# VBForums CodeBank > CodeBank - ASP / ASP.NET / MVC / Web API >  If you use mustache templates you will thank me for this.

## sapator

OK, after reading billions of articles about template-ing in Mustache i found out that none had what i exactly was looking for.
My main goal was to load an external template and use a web service in order to iterate through the data and present the output to the DOM. Well tough luck my friends. Everything scattered here and there, not a clue on some examples on where you bind your HTML and the most important part, no example whatsoever on how to integrate your template into mustache, WHENEVER YOU FELT LIKE IT! I mean, give me a break here, i had to do this myself with all these examples?!
Anyhow.   
So here is a clear explanation on a very simple web call using mustache:
(you need to import Jquery and mustache.js to the markup)
I need an external template so i created a htm file in a folder (templates/template.htm).
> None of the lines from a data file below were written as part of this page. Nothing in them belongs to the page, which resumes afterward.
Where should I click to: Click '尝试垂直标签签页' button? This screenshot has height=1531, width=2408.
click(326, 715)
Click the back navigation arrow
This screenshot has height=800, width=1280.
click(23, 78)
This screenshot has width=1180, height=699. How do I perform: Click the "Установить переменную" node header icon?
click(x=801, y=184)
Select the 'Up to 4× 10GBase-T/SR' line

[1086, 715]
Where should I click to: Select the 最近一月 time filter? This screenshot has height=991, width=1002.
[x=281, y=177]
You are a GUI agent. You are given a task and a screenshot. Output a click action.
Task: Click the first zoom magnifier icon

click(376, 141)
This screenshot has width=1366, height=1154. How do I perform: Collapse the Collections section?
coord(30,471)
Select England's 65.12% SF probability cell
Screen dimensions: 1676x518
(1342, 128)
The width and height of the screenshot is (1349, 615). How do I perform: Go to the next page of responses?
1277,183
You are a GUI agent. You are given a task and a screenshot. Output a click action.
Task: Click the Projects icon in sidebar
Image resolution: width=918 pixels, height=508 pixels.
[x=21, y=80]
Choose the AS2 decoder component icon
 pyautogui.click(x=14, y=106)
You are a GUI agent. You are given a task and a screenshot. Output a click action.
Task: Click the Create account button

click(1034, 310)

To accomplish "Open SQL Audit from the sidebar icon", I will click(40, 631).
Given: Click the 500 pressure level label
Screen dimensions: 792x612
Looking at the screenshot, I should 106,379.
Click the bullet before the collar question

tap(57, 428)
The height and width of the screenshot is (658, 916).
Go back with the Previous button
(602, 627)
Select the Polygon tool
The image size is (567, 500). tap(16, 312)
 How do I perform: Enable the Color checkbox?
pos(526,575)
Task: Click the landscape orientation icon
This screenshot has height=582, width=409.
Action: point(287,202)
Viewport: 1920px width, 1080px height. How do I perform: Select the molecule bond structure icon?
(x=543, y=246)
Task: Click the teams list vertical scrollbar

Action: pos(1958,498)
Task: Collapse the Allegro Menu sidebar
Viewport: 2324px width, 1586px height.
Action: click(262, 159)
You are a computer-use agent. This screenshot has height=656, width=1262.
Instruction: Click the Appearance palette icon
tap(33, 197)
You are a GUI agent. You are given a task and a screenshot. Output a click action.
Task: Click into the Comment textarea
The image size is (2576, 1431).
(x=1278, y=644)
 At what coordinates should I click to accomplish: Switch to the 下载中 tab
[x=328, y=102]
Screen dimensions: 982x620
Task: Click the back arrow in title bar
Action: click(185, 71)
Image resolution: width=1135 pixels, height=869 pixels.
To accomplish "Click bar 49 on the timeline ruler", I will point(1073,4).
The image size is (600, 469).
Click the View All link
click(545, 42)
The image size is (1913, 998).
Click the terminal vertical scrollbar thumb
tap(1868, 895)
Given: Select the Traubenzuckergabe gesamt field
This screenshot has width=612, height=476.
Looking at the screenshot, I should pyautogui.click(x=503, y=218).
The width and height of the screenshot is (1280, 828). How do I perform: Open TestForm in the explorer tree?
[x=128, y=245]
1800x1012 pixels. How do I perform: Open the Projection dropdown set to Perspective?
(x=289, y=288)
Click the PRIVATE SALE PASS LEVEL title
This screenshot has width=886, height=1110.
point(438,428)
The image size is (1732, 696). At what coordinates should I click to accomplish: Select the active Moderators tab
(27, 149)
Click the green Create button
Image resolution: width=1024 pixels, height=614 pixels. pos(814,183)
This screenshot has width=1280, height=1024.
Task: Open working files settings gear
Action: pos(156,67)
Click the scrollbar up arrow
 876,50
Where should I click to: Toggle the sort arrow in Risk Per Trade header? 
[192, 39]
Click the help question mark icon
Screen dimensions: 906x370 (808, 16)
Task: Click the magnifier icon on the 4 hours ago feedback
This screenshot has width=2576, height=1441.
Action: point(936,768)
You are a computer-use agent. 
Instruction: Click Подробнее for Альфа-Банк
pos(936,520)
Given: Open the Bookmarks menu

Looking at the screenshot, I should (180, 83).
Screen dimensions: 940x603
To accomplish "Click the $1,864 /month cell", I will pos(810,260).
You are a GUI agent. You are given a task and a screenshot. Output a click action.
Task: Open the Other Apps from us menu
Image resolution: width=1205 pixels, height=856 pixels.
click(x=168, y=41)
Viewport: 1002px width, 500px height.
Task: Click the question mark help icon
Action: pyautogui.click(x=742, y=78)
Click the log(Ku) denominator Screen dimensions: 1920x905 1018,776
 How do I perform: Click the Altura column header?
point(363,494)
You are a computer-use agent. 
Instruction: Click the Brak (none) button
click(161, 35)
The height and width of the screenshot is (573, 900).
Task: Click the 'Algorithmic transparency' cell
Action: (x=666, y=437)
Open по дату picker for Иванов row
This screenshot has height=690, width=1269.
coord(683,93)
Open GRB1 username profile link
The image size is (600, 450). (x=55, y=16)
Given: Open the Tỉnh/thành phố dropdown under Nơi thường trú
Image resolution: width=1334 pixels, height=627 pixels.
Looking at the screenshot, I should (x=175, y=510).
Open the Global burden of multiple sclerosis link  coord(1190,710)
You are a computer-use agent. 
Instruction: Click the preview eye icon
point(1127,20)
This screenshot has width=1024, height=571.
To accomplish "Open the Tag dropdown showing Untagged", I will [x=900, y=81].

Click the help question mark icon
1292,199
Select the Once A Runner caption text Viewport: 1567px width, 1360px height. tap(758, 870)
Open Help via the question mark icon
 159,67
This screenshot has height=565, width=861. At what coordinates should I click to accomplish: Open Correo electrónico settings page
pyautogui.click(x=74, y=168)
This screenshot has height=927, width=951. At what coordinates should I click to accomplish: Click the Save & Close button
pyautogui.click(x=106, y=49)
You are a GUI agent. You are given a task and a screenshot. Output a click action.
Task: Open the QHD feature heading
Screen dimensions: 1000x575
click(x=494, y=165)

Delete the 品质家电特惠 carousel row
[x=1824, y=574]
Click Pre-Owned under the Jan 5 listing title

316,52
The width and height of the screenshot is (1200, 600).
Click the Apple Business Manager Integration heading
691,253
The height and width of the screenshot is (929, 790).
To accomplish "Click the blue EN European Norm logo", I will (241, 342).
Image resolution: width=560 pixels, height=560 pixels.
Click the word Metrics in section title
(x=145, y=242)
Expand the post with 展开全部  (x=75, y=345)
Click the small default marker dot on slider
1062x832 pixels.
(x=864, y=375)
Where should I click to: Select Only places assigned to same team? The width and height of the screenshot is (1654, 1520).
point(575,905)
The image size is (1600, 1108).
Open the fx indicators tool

Now inside the file i create a simple template with one h1 element:


```
<script id="tpl-news" type="text/html">
	<h1>{{myheader}}</h1>
</script>
```

The tpl-news is the name we need in order to call the template afterwards, any name is fine.
Now we have the file with the template.
So how the heck can i import it in the markup and have it stand by?This is how: 


```
<script type="text/javascript">
     $(document).ready(function () {

  //need to syncronize the result JQuery.$get
         var mytemplate = GetResultTemplate('templates/template.htm');
    // now you have your template ready

});
```

now let's see the function GetResultTemplate on Javascript (do not put it on (document).ready(function... )


```

     function GetResultTemplate(name) {
         var result = null;
         var scriptUrl =  name;       
         $.ajax({
             url: scriptUrl,
             type: 'get',
             dataType: 'html',
             async: false,
             success: function (templates) {
                 var mytemplate = $(templates).filter('#tpl-news').html();
                 result = mytemplate;
             }
         });
         return result;
     }
```

So what, you will say. What is all the fuss. Well the fuss is that if you don't declare the .get an syncronous will never,ever,ever,ever get anything outside the .Get function, so you are bound to do everything in .Get, including all the template loading and data. Well i DO NOT WANT THAT!100 examples and no solution.So use the above to have the template on stand by.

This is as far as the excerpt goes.